Kleffman also asserted that the relevant legislative history supported his construction by relying on a legislative analysis of a subsequent bill that amended section 17529.5(a)(2) in 2004. This legislative analysis stated that the federal CAN-SPAM Act did not preempt the right of action under State law against those who send spam "with misleading or falsified headers." The court, however, denied this position by stating that the analysis just ensured the private right of action under State law against spammers who use falsified headers and Kleffman overstated the significance of the imprecise and summary language in the isolated statement. Furthermore, the court found that the legislative history of the 2004 amendment rather reflected a careful and purposeful distinction between the terms "misrepresented" and "misleading."

- Legislature's intention and federal preemption
The court stated that the Legislature did not intend section 17529.5(a)(2) generally to prohibit the use of multiple domain names because it addressed the subject of multiple domain names by passing another section.

The court also pointed out that the Legislature did not intend section 17529(a)(2) to make it unlawful to use a domain name that did not identify the sender. According to the court, use of a domain name that did not identify the sender was not capable of misrepresenting the sender because it did not represent any sender from the beginning. Moreover, court emphasized that the constructing section 17529.5(a)(2) as requiring sender information would bring about significant preemption problems because federal CAN-SPAM Act preempted a State law requiring commercial email to carry specific types of labels, or to follow a certain format or contain specified content.

- Uncertainty of the rule
Kleffman argued that if domain names of commercial email ads were "random", "varied", "garbled" and "nonsensical," sending of such email ads violated section 17529.5(a)(2). The court pointed out that this construction was especially problematic given that a violation of section 17529.5(a)(2) was punishable by imprisonment for up to six months because what these words meant was uncertain.

- Concern about spam filters' effectiveness
Kleffman argued the legislative history of section 17529.5(a)(2) showed Legislature's concern about limitation of spam filters. The court, however, found that references made by Kleffman to illustrate this did not have enough weight to be considered.
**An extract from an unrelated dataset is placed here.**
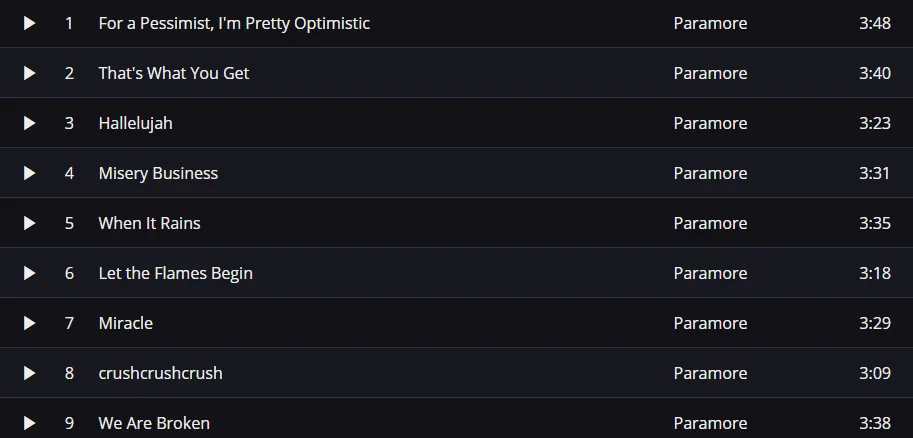Image resolution: width=913 pixels, height=438 pixels.
Task: Select the 3:40 duration of track 2
Action: click(875, 73)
==Criticism against opt-out regulation==
The U.S. CAN-SPAM Act has "opt-out" regulation that allows sending commercial email without prior consent from the recipient. While on the other hand, many countries other than U.S. have introduced "opt-in" regulation that prohibits sending commercial email without obtaining prior permission from the recipient.

Sending of email ads using multiple domain names is lawful under the ruling of the Kleffman v. Vonage holdings Corp., even if aimed at avoiding spam filters. If opt-in regulation in sending commercial email were introduced, however, this kind of email-ads sending would become unlawful. For this reason, there is a criticism that the CAN-SPAM Act leaves its loop holes.